### Arbeitsanweisungen
#1 Fasse im Text über den liturgischen Band den Absatz, der mit „Beachtung verdient die breite Berücksichtigung der Rubriken“ beginnt, als knappe Stichpunktliste zusammen und behalte dabei seine wesentlichen Aussagen bei.
#2 Führe den Text über den liturgischen Band im Anschluss an seinen letzten Satz weiter.

### Dokumenttext
__________
Die „Feier der Gemeindemesse“ im vorliegenden Band beinhaltet alle zehn derzeit approbierten Hochgebete, während der Schott sich auf die klassischen vier Eucharistiegebete beschränkt. Gaben-, Schluß- und Segensgebete zur Auswahl sind wie die feierlichen Schlußsegen an der betreffenden Stelle des Schemas der Feier integriert. Dem Meßbuch folgend stehen die Tagesgebete zur Auswahl allerdings außerhalb der Feier der Gemeindemesse. Auch die „Segensgebete über das Volk“, leider sehr selten benutzt, fanden sich bislang nur an sehr abseitiger Stelle im Meßbuch und wurden vom „Schott“ überhaupt nicht publiziert.
Die Einführungen zu den Festzeiten sind auf dem neuesten Stand, knapp, niveauvoll und leicht verständlich, dabei überaus informativ. Die den Formularen für die Heiligengedenktage vorangestellten Viten eignen sich durchaus auch zum Vortrag innerhalb der Messe.

Die ausführlichen Zeittafeln im Anhang, die erstmals augenfällig machen, daß der 6.–10. Sonntag im Jahreskreis meist entfallen oder verdrängt werden, reicht leider nur bis ins Jahr 2006. Doch womöglich ist bis dahin bereits ein neues Meßbuch erschienen.

Beachtung verdient die breite Berücksichtigung der Rubriken. Viele dieser liturgischen Handlungsanweisungen sind den Interessierten hier erstmals außerhalb des Meßbuches zugänglich und rücken fast Vergessenes wieder in den Blick. Wer erinnert sich beispielsweise noch an das Knien zum Hallelujavers der Pfingstmesse, das seine ökumenische Entsprechung in den Kniebeugungsgebeten der byzantinischen Pfingstvesper hat?
__________
### Quellenauszug

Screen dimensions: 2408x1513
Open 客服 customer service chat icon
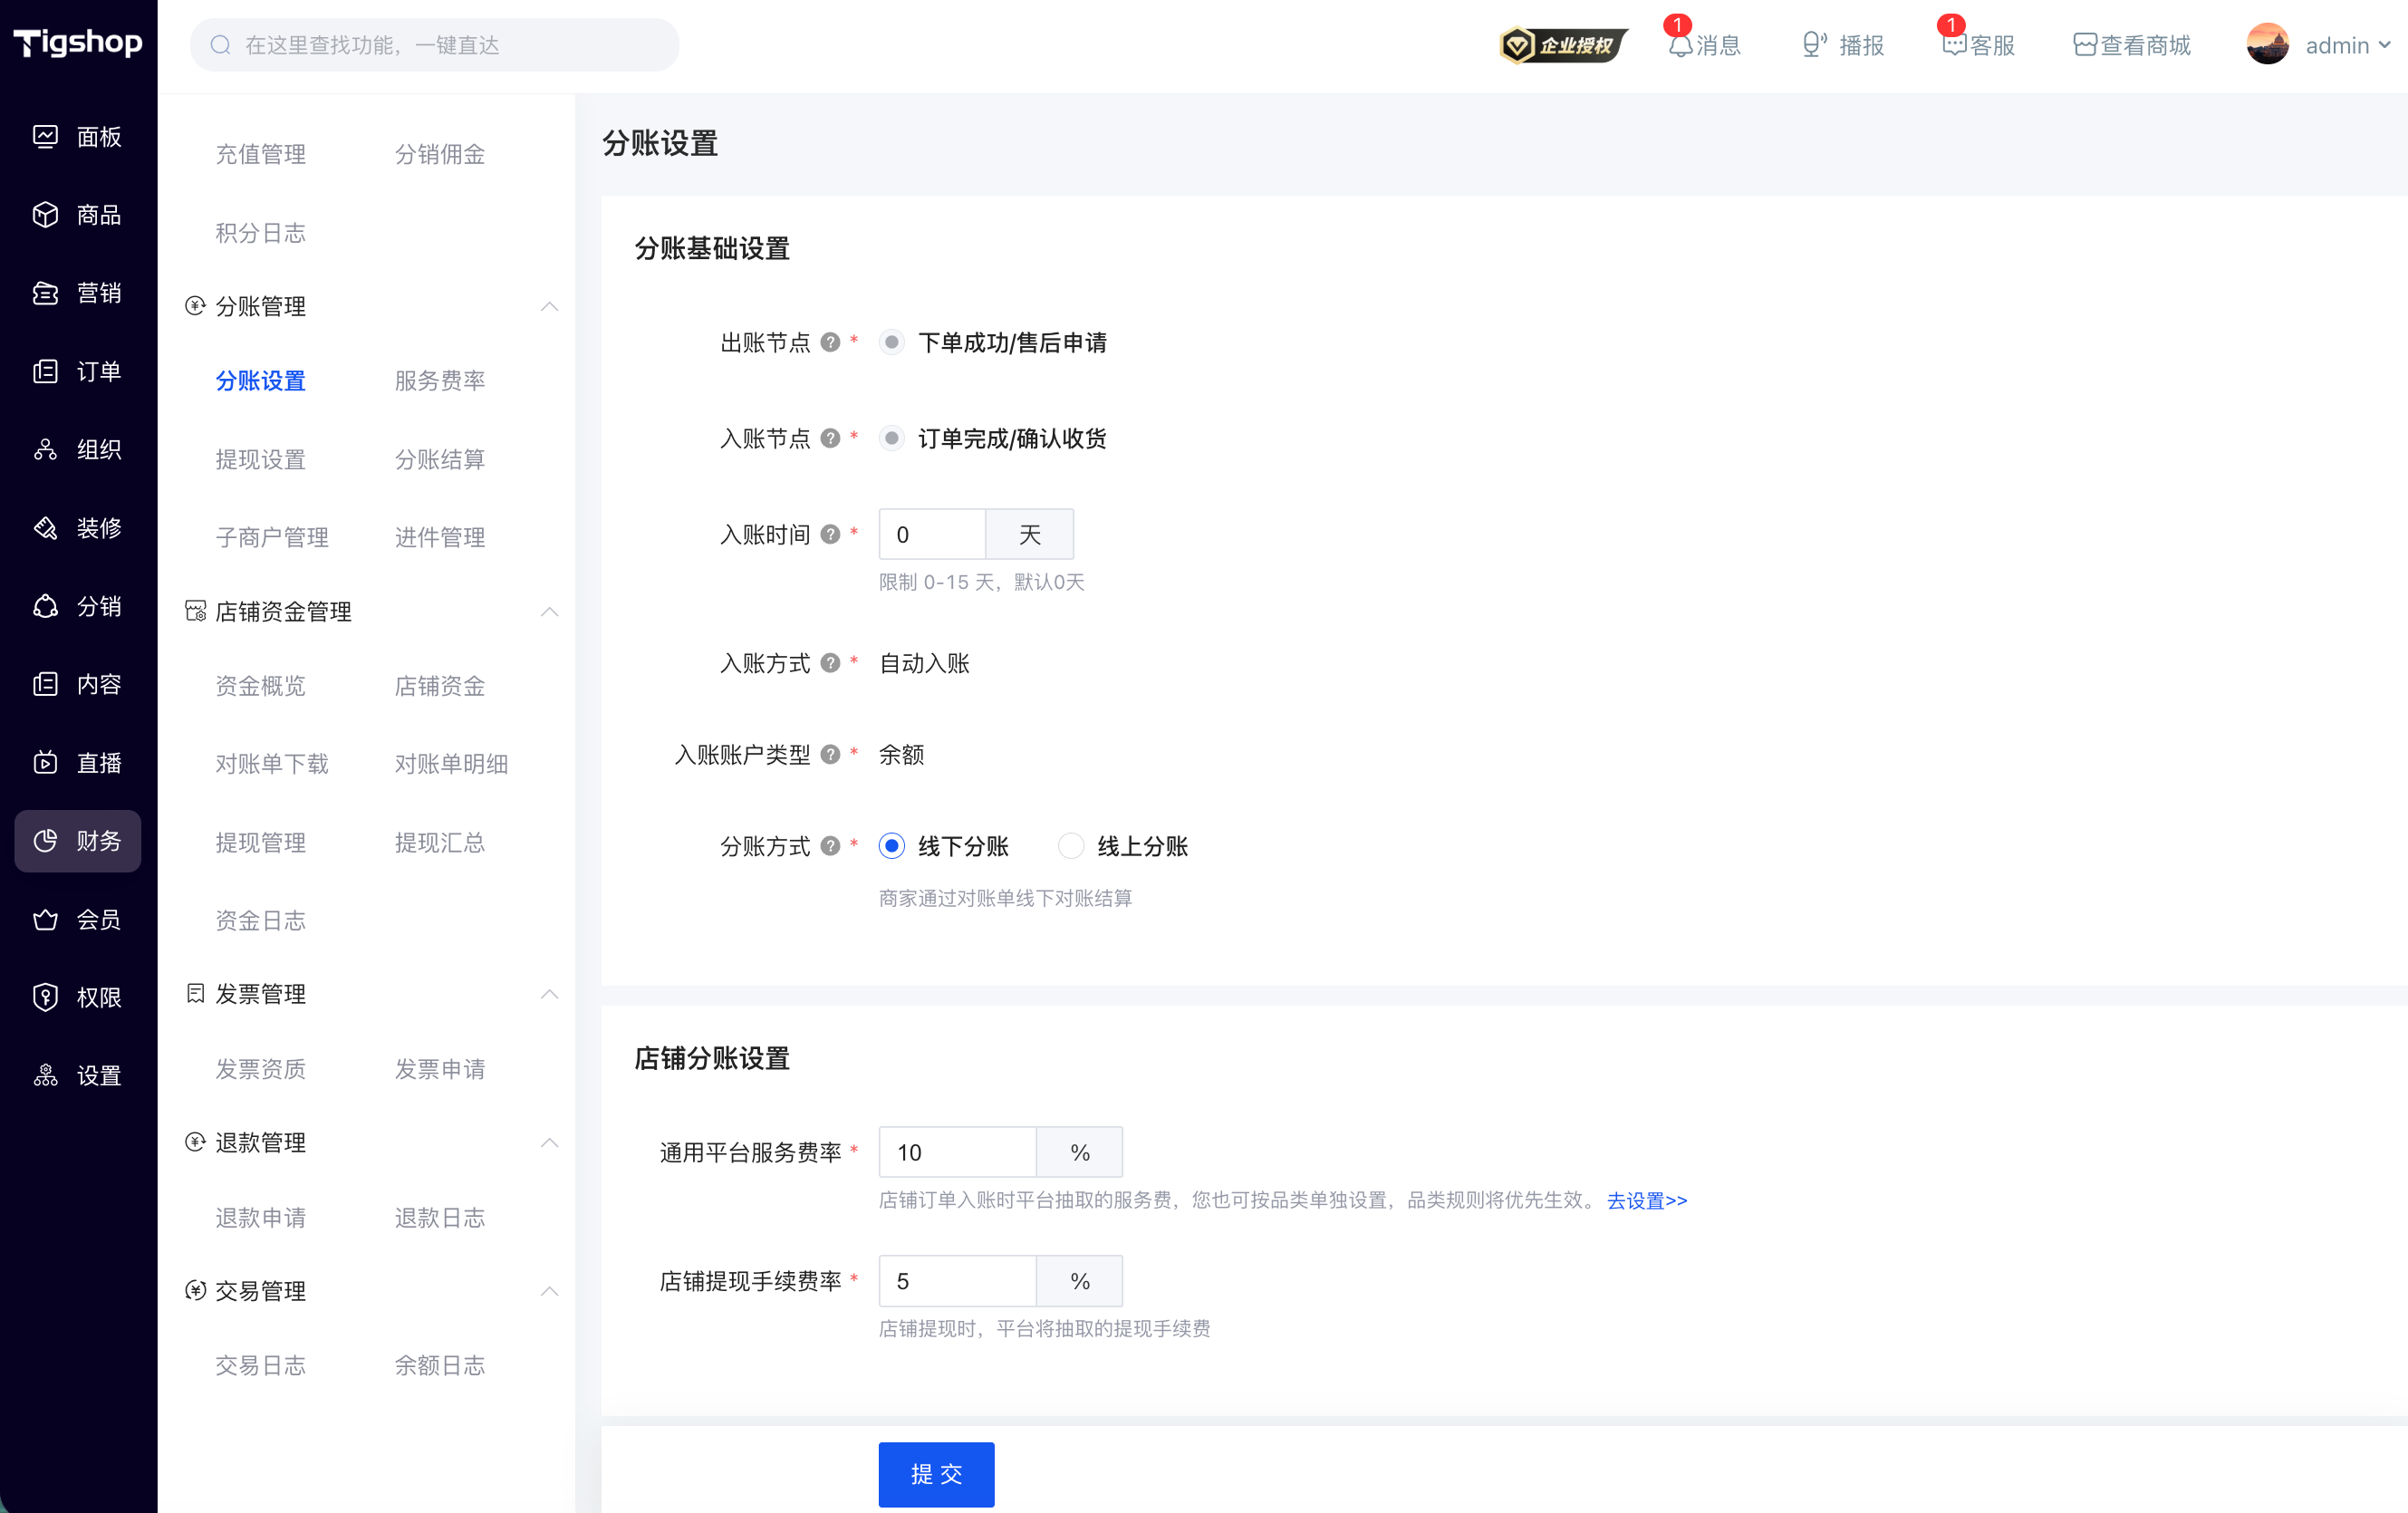(1953, 45)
__________
### Die Antworten
#1
- Die Rubriken werden breit berücksichtigt.
- Viele dieser liturgischen Handlungsanweisungen sind hier erstmals außerhalb des Meßbuches zugänglich.
- Dadurch rückt fast Vergessenes wieder in den Blick, etwa das Knien zum Hallelujavers der Pfingstmesse.
- Dieses Knien hat seine ökumenische Entsprechung in den Kniebeugungsgebeten der byzantinischen Pfingstvesper.

#2
In diesem Zusammenhang muß leider darauf hingewiesen werden, daß die Rubriken nicht in Rot gedruckt wurden, wie es sich durch die Jahrhunderte bewährt hat. Rote Druckfarbe wurde ausschließlich für die Verweise zwischen dem ersten und dem zweiten Teil verwendet, wofür Fettdruck ausreichend gewesen wäre. Die Übersichtlichkeit – namentlich die der Feier der Gemeindemesse – leidet dadurch erheblich. Auch huldigt die Satzschrift selbst mehr dem Zeitgeist als daß sie der Lesbarkeit diente. Und schließlich hätte auch der Einband in Bezug auf Material und Gestaltung etwas mehr Sorgfalt verdient. Gleichwohl ist die buchbinderische Verarbeitung trotz der mehr als 2500 Seiten gut gelungen. Fünf Zeichenbänder erleichtern die Handhabung des Bandes.

Das Textbuch Gemeindemesse setzt etwas größere Beweglichkeit voraus als der Schott. Es bietet dafür auch den vollständigen Text von Meßbuch und Meßlektionar und erschließt interessante Zugänge zur Meßfeier. Wer oft mit der Gestaltung der Gemeindemesse zu Tun hat, wird damit eine Lücke in seiner Handbibliothek schließen.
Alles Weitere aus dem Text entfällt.